Who Speaks for Iraqi Sunni Arabs?

Largest Sunni Political Party Founded as Muslim Brotherhood Branch in 1960  

(New York, NY) – As Iraqis continue to suffer under the strains of sectarian violence, the Counter Extremism Project (CEP) today released a new resource on the Iraqi Islamic Party (IIP), the largest Sunni Islamist party in Iraq.

The IIP was founded in 1960 as the Iraqi branch of the Muslim Brotherhood by Shaykh Muhammad Mahmud al-Sawwaf and Shaykh Amjad al-Zahawi, but was banned and driven underground almost immediately by Iraqi nationalists. While it was granted nominal freedoms in 1993, it remained outlawed as a political party under the regime of former Iraqi President Saddam Hussein, only resurfacing after Hussein’s fall from power in 2003.
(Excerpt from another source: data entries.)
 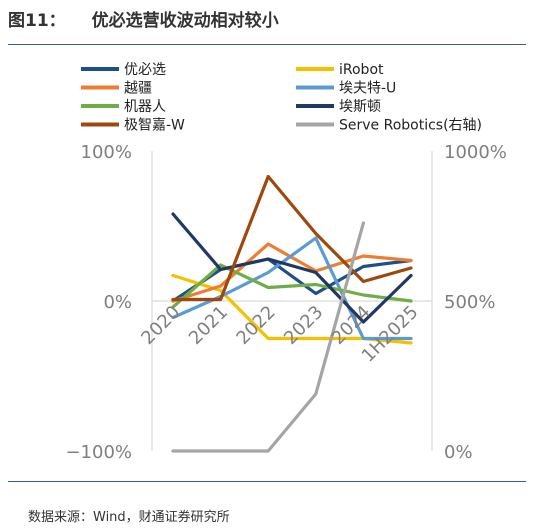 What do you see at coordinates (267, 44) in the screenshot?
I see `top-rule` at bounding box center [267, 44]. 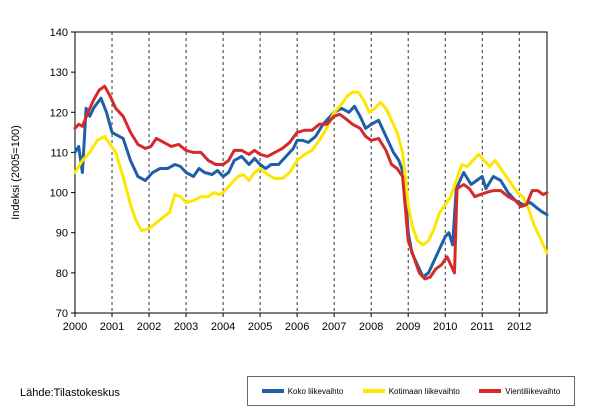 What do you see at coordinates (59, 113) in the screenshot?
I see `y-tick-label: 120` at bounding box center [59, 113].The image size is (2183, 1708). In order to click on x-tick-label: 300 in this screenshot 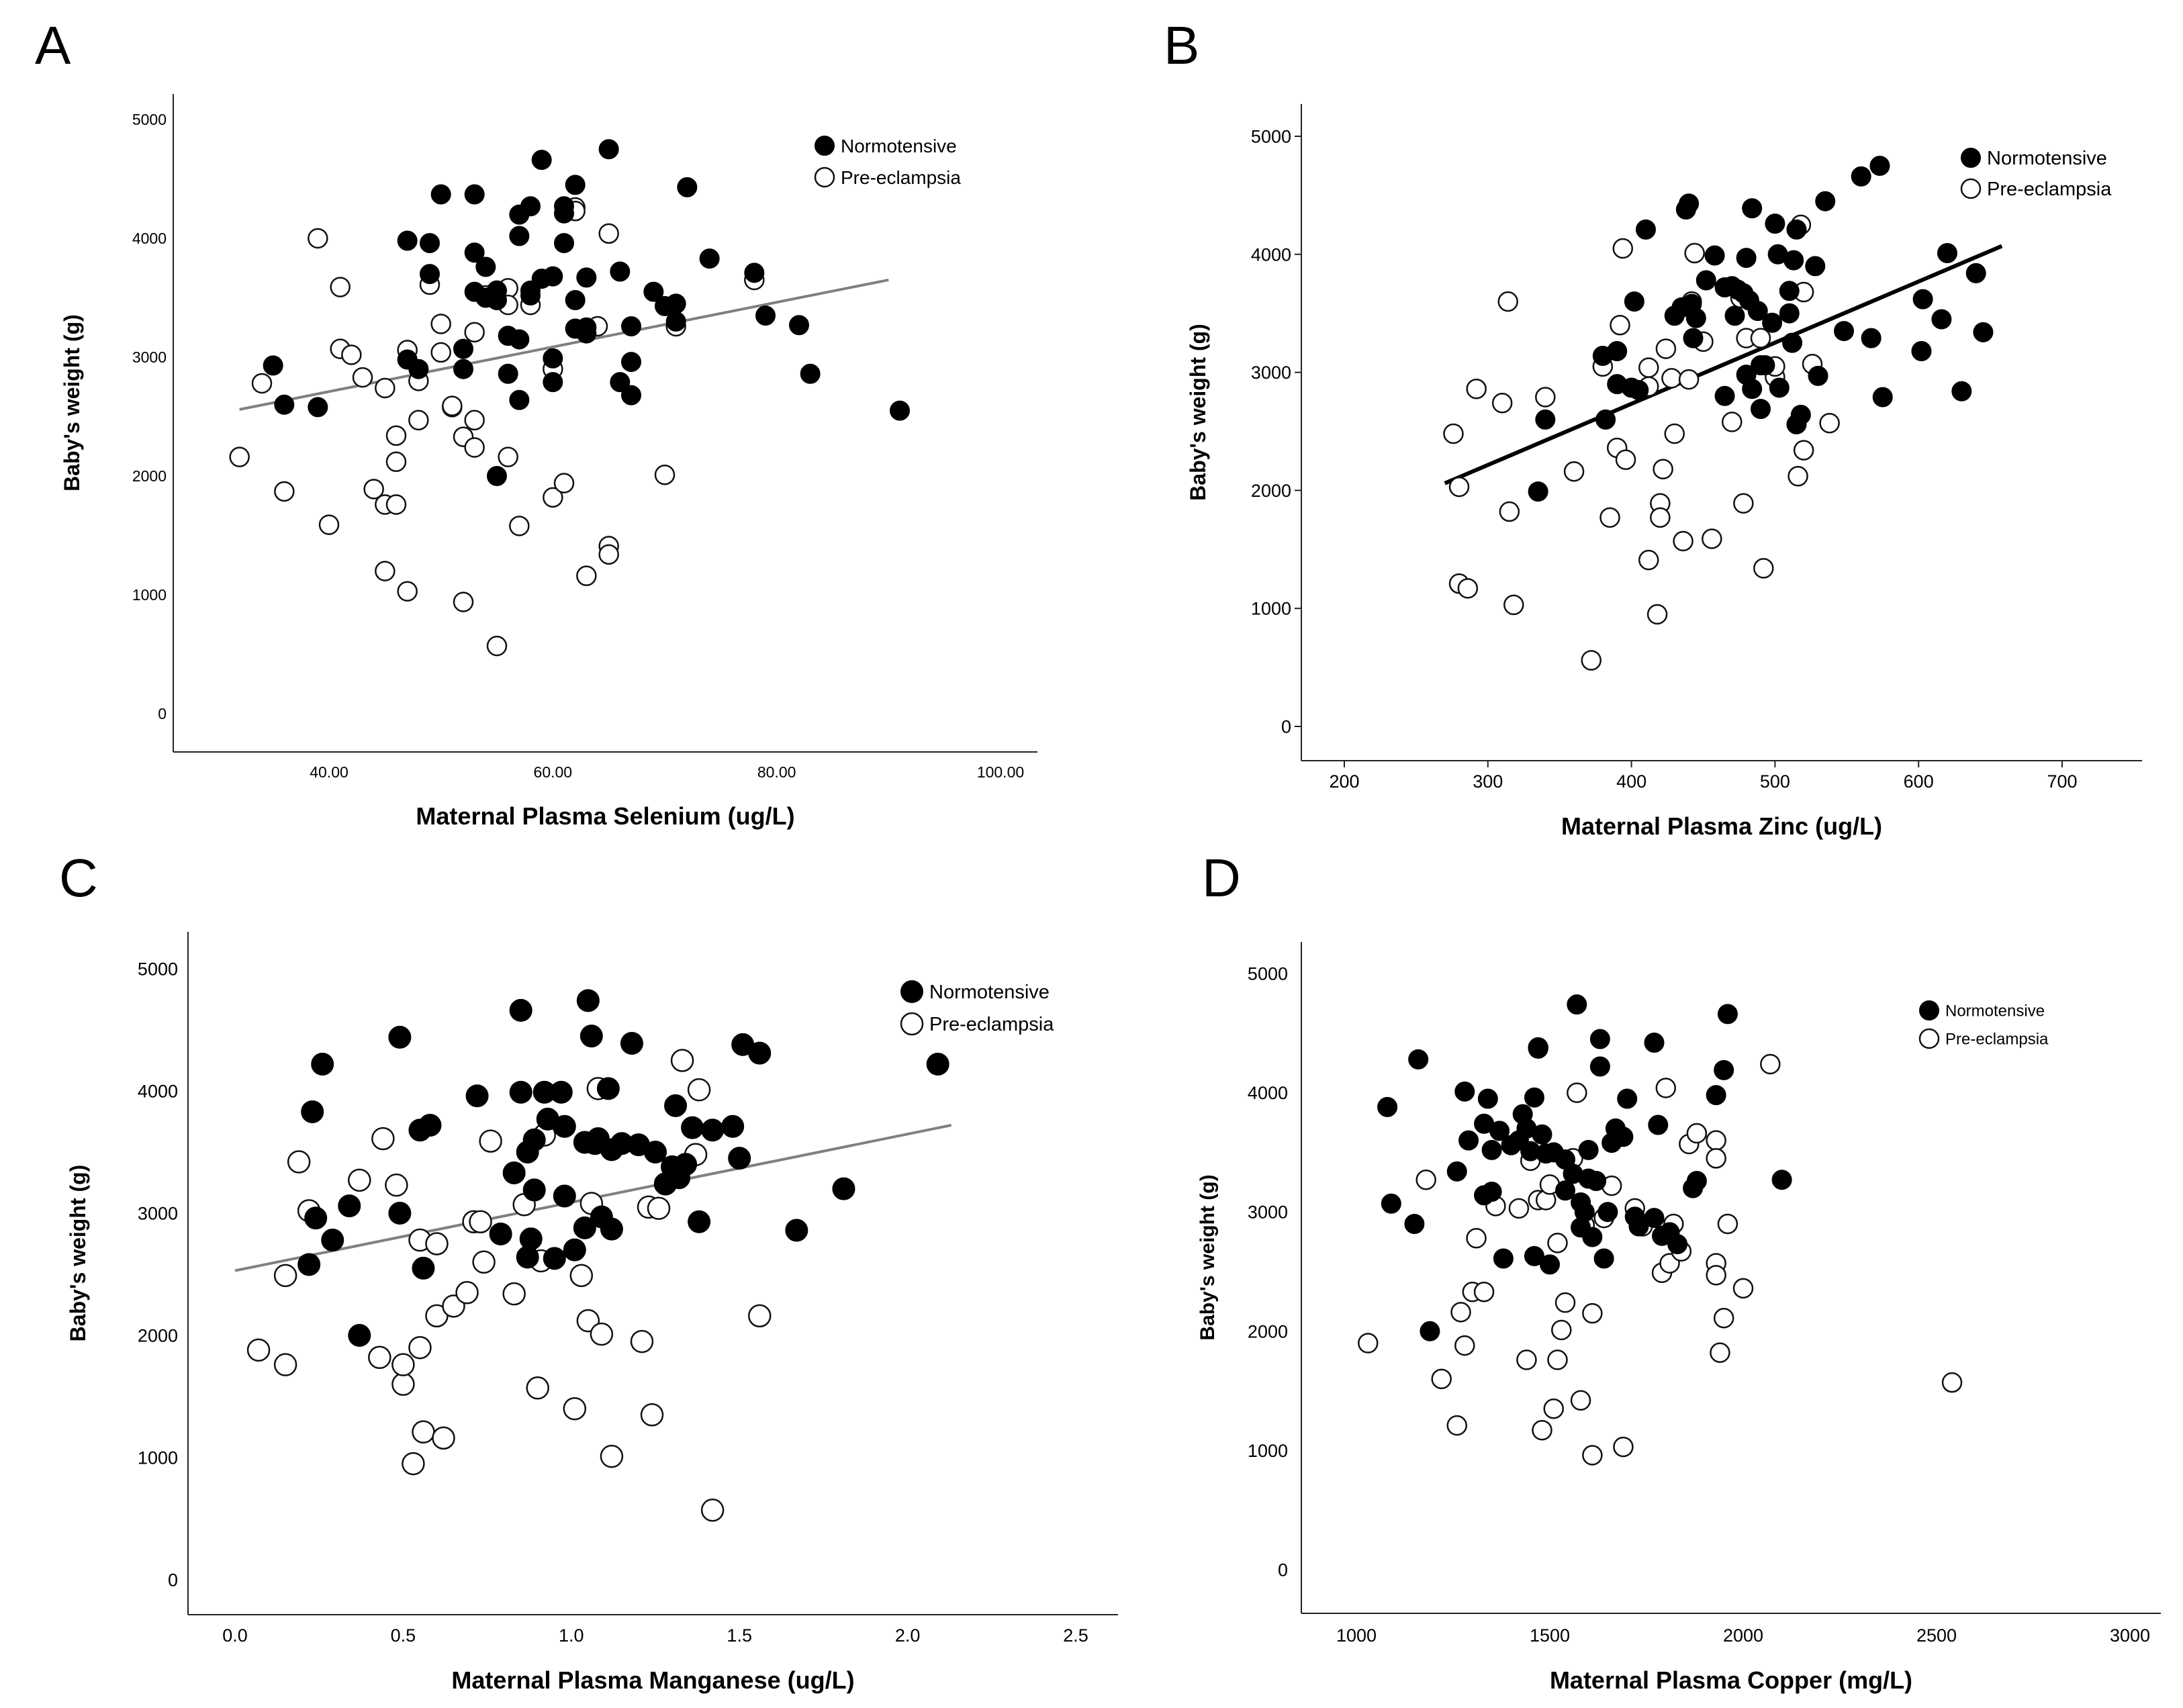, I will do `click(1488, 782)`.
The IIP is perceived as a sectarian party and has been accused of nurturing the wave of sectarian violence that swept the country in the mid-2000s. In the first post-Hussain elections in 2005, the IIP won 15 percent of the seats in the new Iraqi parliament. In May 2005, IIP Spokesman Fareed Sabri said: “Yes, (turning Iraq into an Islamic State) was indeed the core objective (of the IIP). It is an objective that is an applicable today as it was in 1960. The party wants Iraq to adopt Islam as a way of life.” In 2012, the IIP congratulated the Egyptian Brotherhood on its rise to power, calling that group “our brothers in Egypt.”